E vai ter de continuar pisando. A voz de McCain, sotaque do Arizona, com um timbre country, soava como uma partitura decorada, no ritmo de ordens-do-dia que os generais despejam nos quartéis, expressando certezas e determinações guerreiras. Por outro lado, Obama, intelectual, não conseguia evitar as pausas, as dúvidas de um pensamento complexo. Isso, longe do púlpito de orador (onde ele é genial), passava a idéia de um vago gaguejar que podia exprimir inexperiência e hesitação. Obama, como negro, não pode nem criticar o racismo endêmico da América. Tem de ser pela "cooperação", o que o faz perseguido pelos negros radicais e ignorantes como seu pastor Wright. E, no entanto, ele não disparou nas pesquisas porque é mulato, sim, ou negro ou queniano de origem, sim. Sim. Há um racismo endêmico na América, que eu conheço bem, pois morei na Flórida profunda em plena segregação racial. Continua a existir, inclusive no debate, um racismo sutilíssimo. O moderador Jim Lehrer - logo no início - deu um toque no Obama: "Olhe para o McCain, quando falar..." - quase uma invisível ordem escravista: "Come on, boy, look at him"... A seu lado estava o maior branco do mundo, um wasp de cabelos brancos, rosto branco, que manteve um sorriso irônico permanente no rosto quando Obama falava, como se pensasse: "Esse neguinho inexperiente não sabe nada..." E não olhou uma só vez para Obama.
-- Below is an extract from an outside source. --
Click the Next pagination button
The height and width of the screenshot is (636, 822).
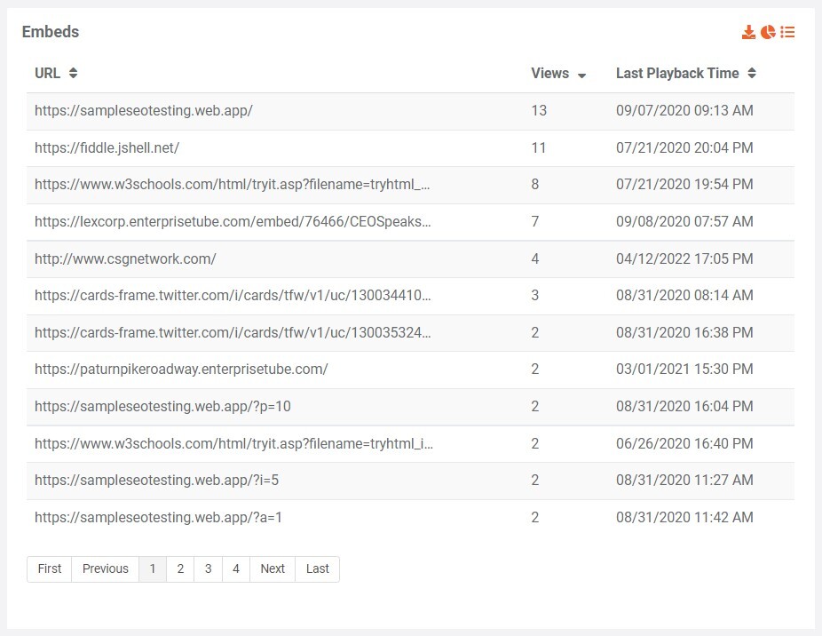(273, 568)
Teria o Jim Lehrer coragem de mandar o herói de guerra olhar de frente para o queniano? O racismo resiste na alma norte-americana, mesmo no Norte. Não é a suja arenga dos KKK ou de boçais sulistas. É uma desconfiança com a diferença, um racismo sem cor, um amor à obediência só esquecido em guetos de perversão. Por vezes, Obama parecia desamparado, com um rosto crispado, sem sorrisos, sem conseguir uma única punhalada boa no McCain, que todos esperavam, mundo afora. Ao contrário, Obama declinou de sua postura de reformador do grande erro norte-americano ao concordar várias vezes com McCain, querendo talvez passar imagem de cooperação democrática, de modo a negar a tradição raivosa de ex-escravos. O debate do Mississipi foi decepcionante para o mundo. Foi um debate estritamente norte-americano. Obama poderia (ou poderá) ser uma mudança no clima do Ocidente, poderá ser o fim de um período de boçalidade unipolar. A China, Índia, Rússia, até nós brasileiros somos agora peças de um xadrez novo. E Obama pode ser o anunciador deste tempo, embora saibamos que mesmo a vitória de Obama será uma decepção, pelo tamanho da crise que explodiu. Mas sua eleição traria esperança para os que vivem fora da obsessiva onipotência norte-americana, depois de oito anos de uma anomalia política que mudou o Ocidente. É espantoso o mal que a burrice pôde fazer à América e ao mundo. E que pode continuar a fazer.